• [What is needed] With pictures left out, output exactly the lines from the line holding "Viewport: 730px width, 319px height." through the end of the data, both included.

Stored data:
^^^^^^^^^^^^^^^^
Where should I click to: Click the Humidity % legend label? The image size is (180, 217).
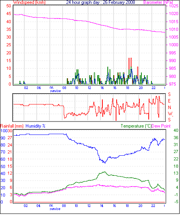pyautogui.click(x=36, y=126)
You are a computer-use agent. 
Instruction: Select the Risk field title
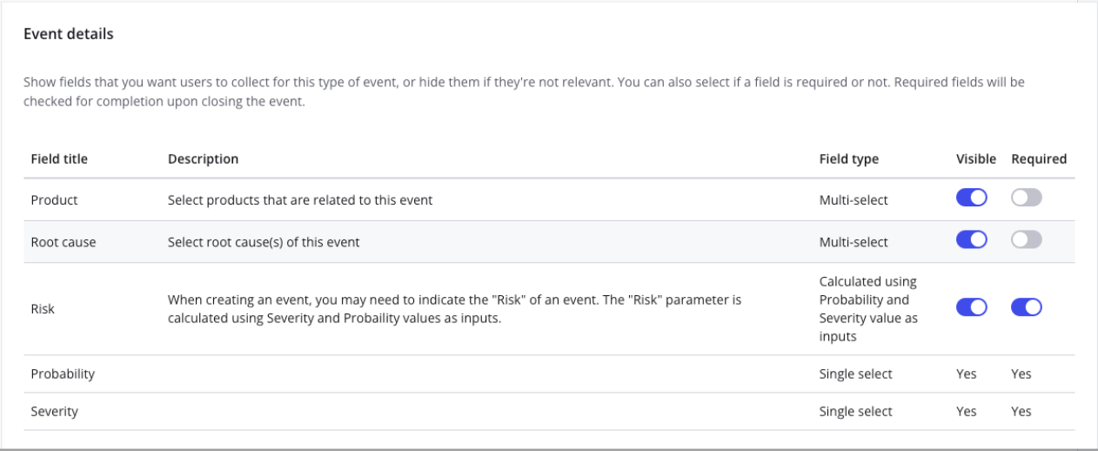point(43,309)
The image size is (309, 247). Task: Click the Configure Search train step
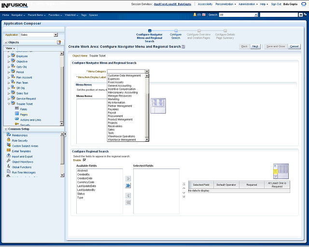pos(176,35)
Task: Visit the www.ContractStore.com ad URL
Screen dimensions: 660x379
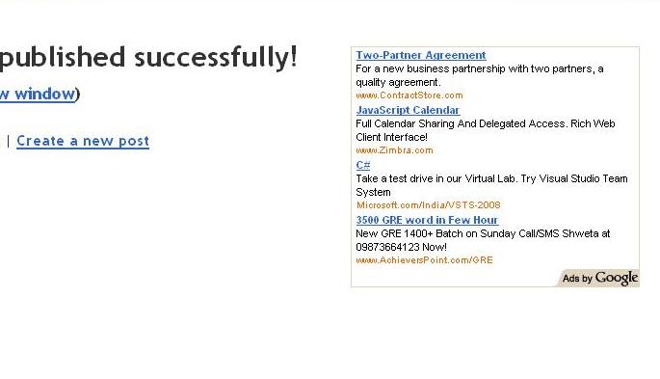Action: click(x=409, y=95)
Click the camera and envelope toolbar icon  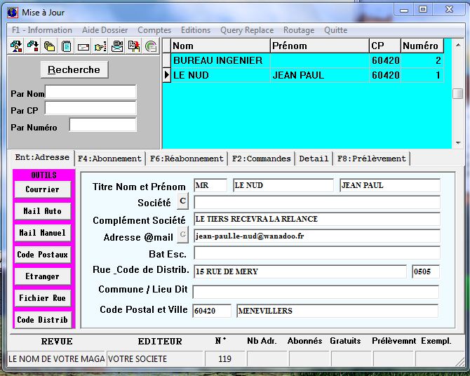(x=117, y=47)
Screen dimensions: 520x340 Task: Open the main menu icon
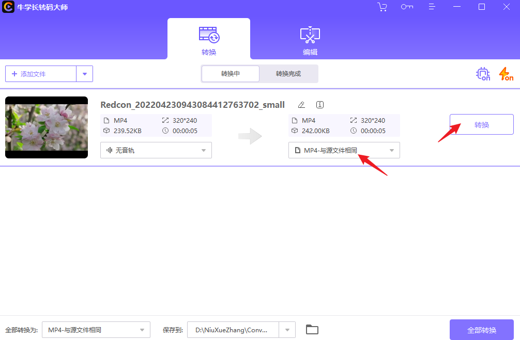coord(432,7)
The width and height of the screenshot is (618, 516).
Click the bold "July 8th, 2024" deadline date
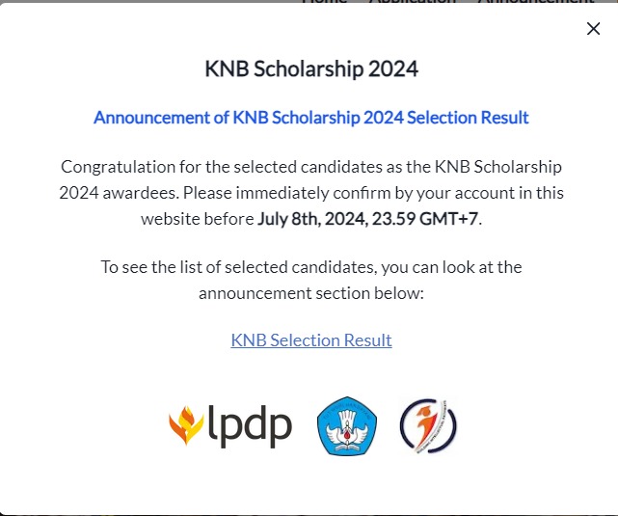coord(313,218)
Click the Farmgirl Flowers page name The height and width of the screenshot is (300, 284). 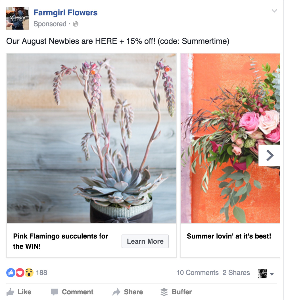coord(66,13)
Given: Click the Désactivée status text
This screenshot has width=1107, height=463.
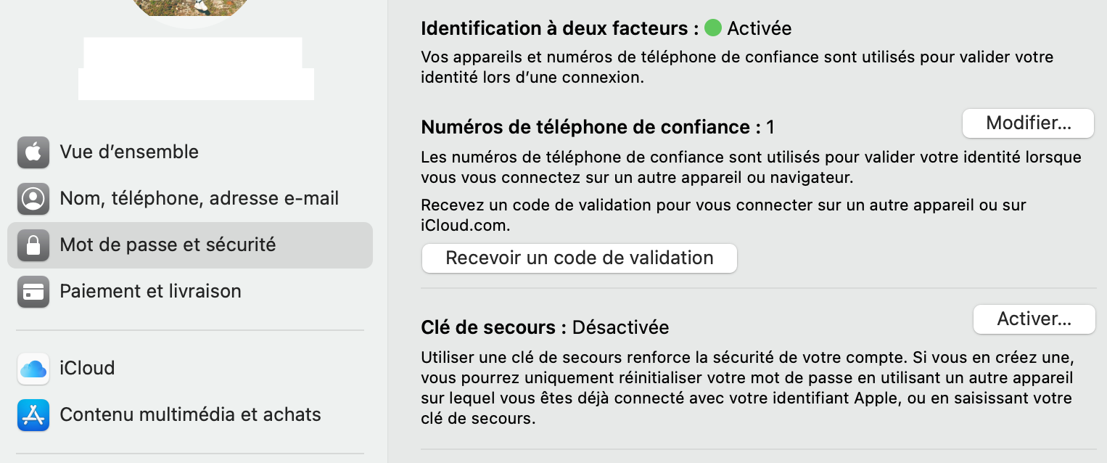Looking at the screenshot, I should 620,327.
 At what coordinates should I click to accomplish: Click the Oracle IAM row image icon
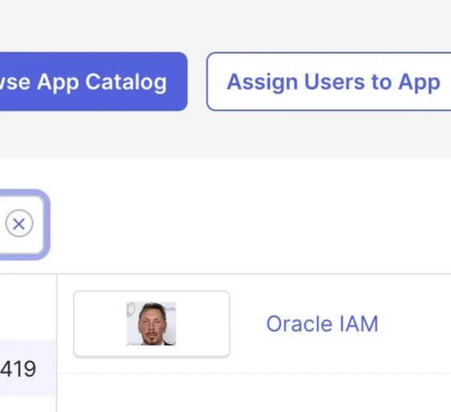pyautogui.click(x=151, y=324)
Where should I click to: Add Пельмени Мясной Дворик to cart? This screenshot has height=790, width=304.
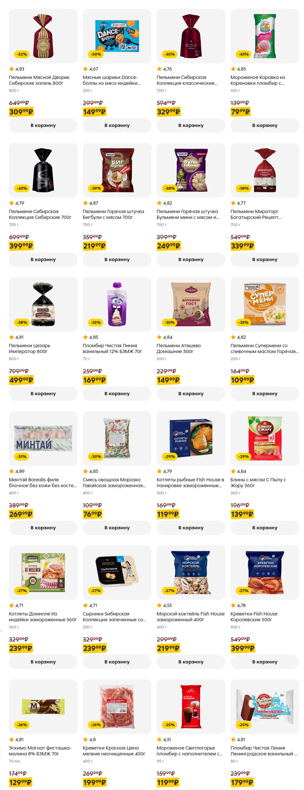tap(43, 125)
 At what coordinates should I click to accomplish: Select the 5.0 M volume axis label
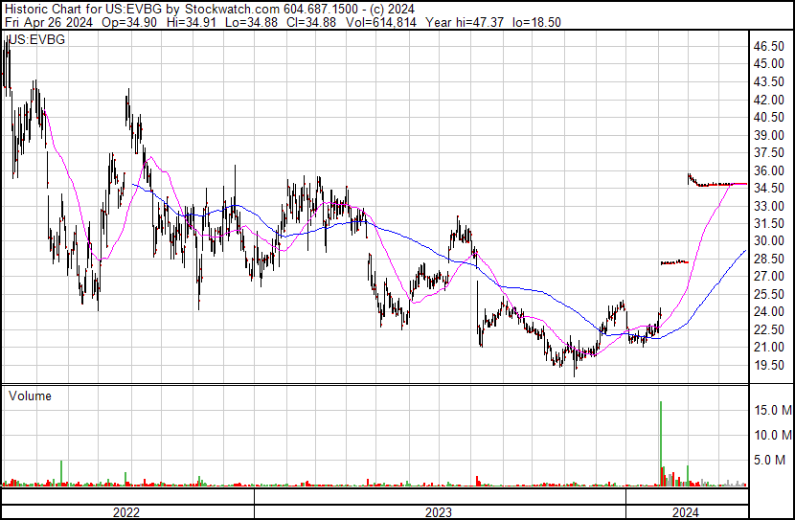point(773,461)
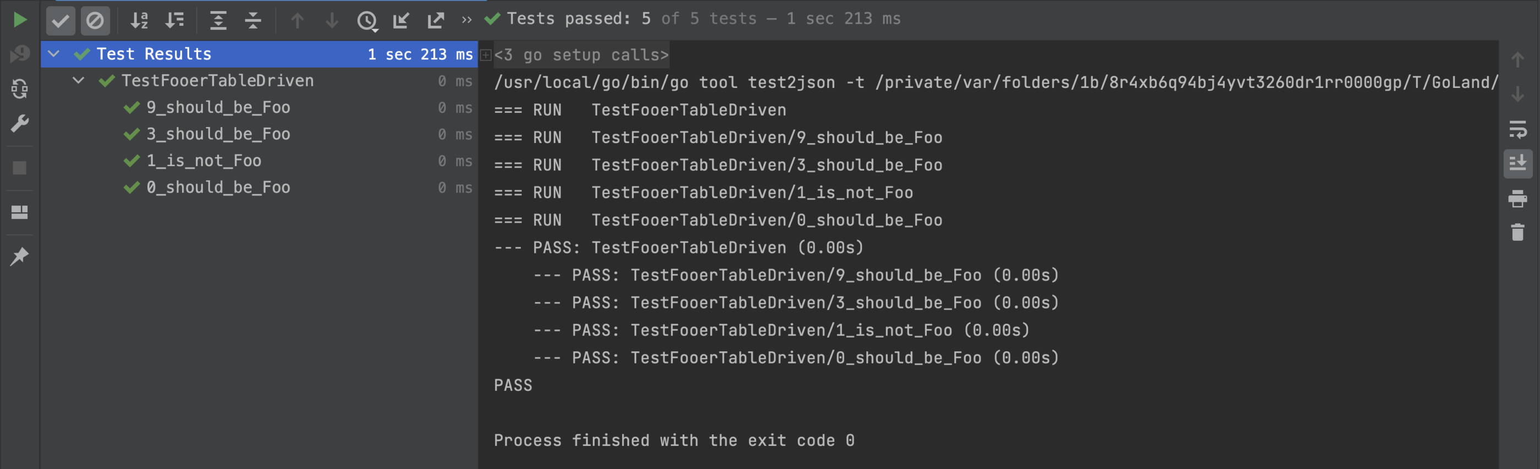Toggle Show Ignored tests filter

coord(95,21)
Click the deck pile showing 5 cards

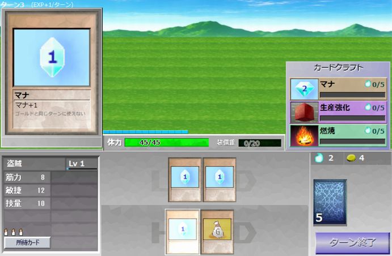(x=330, y=202)
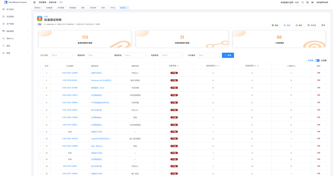Collapse sidebar with the hamburger menu icon

[35, 2]
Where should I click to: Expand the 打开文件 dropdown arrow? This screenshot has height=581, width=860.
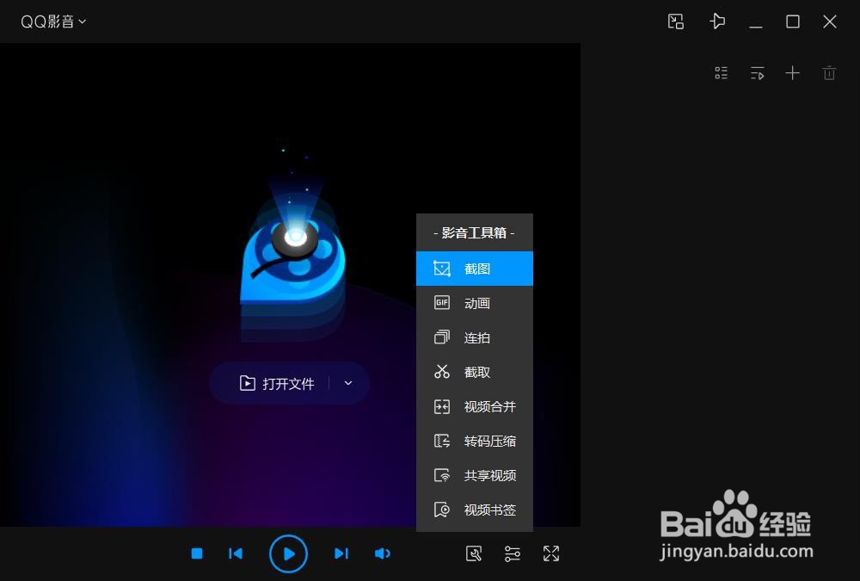pyautogui.click(x=347, y=383)
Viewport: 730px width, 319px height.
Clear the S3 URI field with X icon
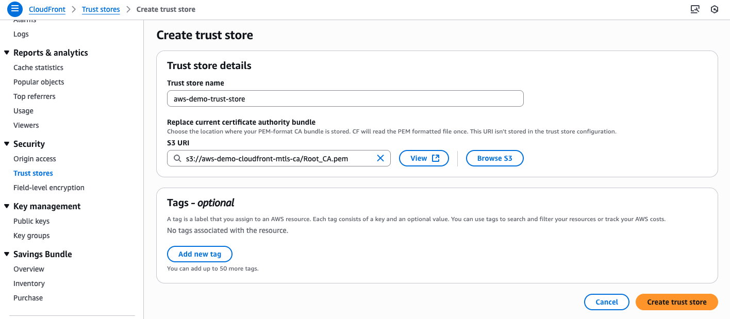pos(380,158)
^^^^^^^^^^^^^^^^
• [Exercise output]
Viewport: 730px width, 319px height.
Clear the S3 URI field with X icon
pos(380,158)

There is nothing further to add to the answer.